Dispar Kalsel Matangkan Rencana Aksi Pariwisata untuk Kejar Target Pertumbuhan Ekonomi 8,1 Persen
Banua Tv,Banjarmasin – Pemerintah Provinsi Kalimantan Selatan melalui Dinas Pariwisata (Dispar) terus mematangkan penyusunan Rencana Aksi Pengembangan Kepariwisataan sebagai strategi meningkatkan kontribusi sektor pariwisata terhadap pertumbuhan ekonomi daerah.

Langkah tersebut dilakukan melalui Focus Group Discussion (FGD) dan pemaparan laporan antara penyusunan kajian pengembangan rencana aksi kepariwisataan yang digelar di Banjarmasin, Selasa (21/7/2026).
Kegiatan ini merupakan lanjutan dari tahapan ekspos pendahuluan yang telah dilaksanakan sebelumnya. Tim penyusun dari Universitas Indonesia (UI) memaparkan hasil kajian sementara sebagai dasar penyusunan laporan akhir.
Kepala Dinas Pariwisata Kalimantan Selatan, Iwan Fitriady, mengatakan kajian tersebut menjadi bagian penting dalam penyusunan Rencana Aksi 8 Persen guna mendukung target pertumbuhan ekonomi daerah hingga 2029.
“Alhamdulillah, hari ini kita bersama-sama dengan tim penyusun Rencana Aksi 8 Persen dari Universitas Indonesia melaksanakan FGD laporan antara tentang penyusunan kajian pengembangan rencana aksi pengembangan kepariwisataan Kalimantan Selatan untuk mendukung pertumbuhan ekonomi Kalimantan Selatan,” ujarnya.
Ia menjelaskan, penyusunan kajian melibatkan akademisi Universitas Indonesia yang memiliki kompetensi di bidang pertumbuhan ekonomi regional sehingga diharapkan mampu menghasilkan rekomendasi yang sesuai dengan karakteristik Kalimantan Selatan.

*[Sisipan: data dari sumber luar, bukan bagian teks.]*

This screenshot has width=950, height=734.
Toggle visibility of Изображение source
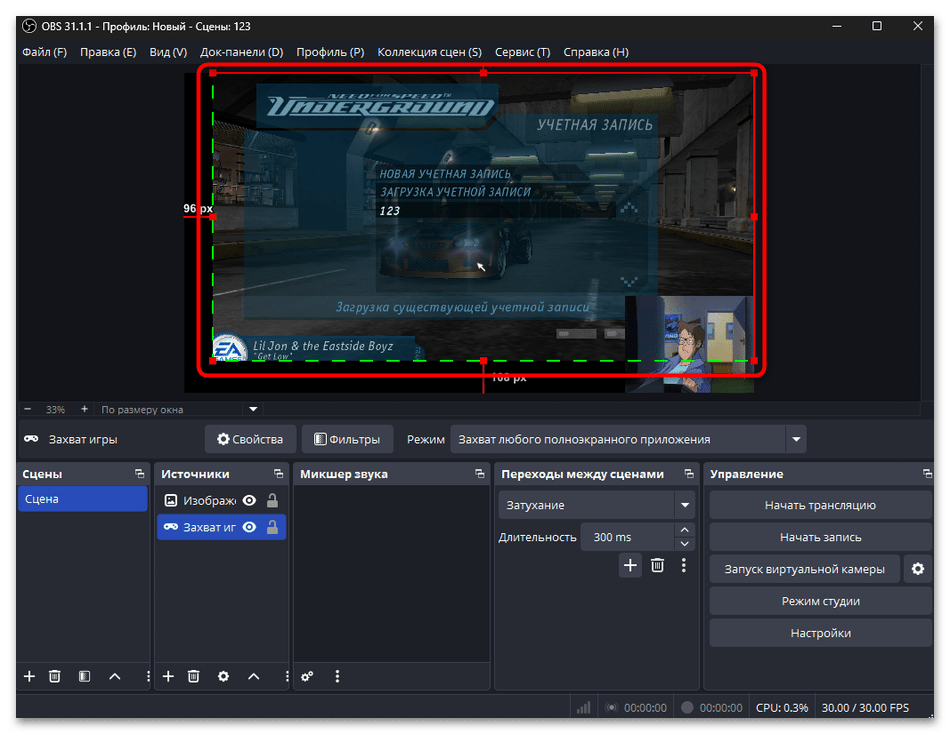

Menurut Iwan, penyusunan rencana aksi tersebut berangkat dari target pertumbuhan ekonomi yang tertuang dalam Rencana Pembangunan Jangka Menengah Daerah (RPJMD).
Pada 2025, pertumbuhan ekonomi Kalimantan Selatan tercatat sebesar 5,2 persen, sedangkan target yang ingin dicapai pada 2029 sebesar 8,1 persen.
Sementara itu, kontribusi sektor pariwisata terhadap pertumbuhan ekonomi daerah pada 2025 baru mencapai 0,22 persen, sehingga masih diperlukan berbagai strategi untuk meningkatkan perannya sebagai sektor penggerak ekonomi.
“Pertumbuhan ekonomi Kalimantan Selatan tahun 2025 itu 5,2 persen. Target di RPJMD pada 2029 adalah 8,1 persen. Pada 2025, sektor pariwisata berkontribusi 0,22 persen. Harapannya, pada 2029 kontribusi tersebut paling tidak bisa lebih dari satu persen terhadap pertumbuhan ekonomi,” jelasnya.
FGD tersebut melibatkan berbagai pemangku kepentingan, mulai dari asosiasi pariwisata seperti ASITA, PHRI, dan ASTINDO, kepala dinas pariwisata dari 13 kabupaten/kota se-Kalimantan Selatan, organisasi perangkat daerah terkait, hingga Badan Pusat Statistik (BPS) Kalimantan Selatan.
Dispar Kalsel menargetkan penyusunan Rencana Aksi 8 Persen dapat rampung pada akhir September 2026. Dokumen tersebut nantinya menjadi pedoman penyusunan program pengembangan pariwisata hingga 2029.
Melalui sinergi pemerintah, akademisi, pelaku industri, dan berbagai pemangku kepentingan, sektor pariwisata diharapkan mampu memberikan kontribusi yang lebih besar terhadap pertumbuhan ekonomi sekaligus menciptakan efek berganda bagi peningkatan kesejahteraan masyarakat Kalimantan Selatan.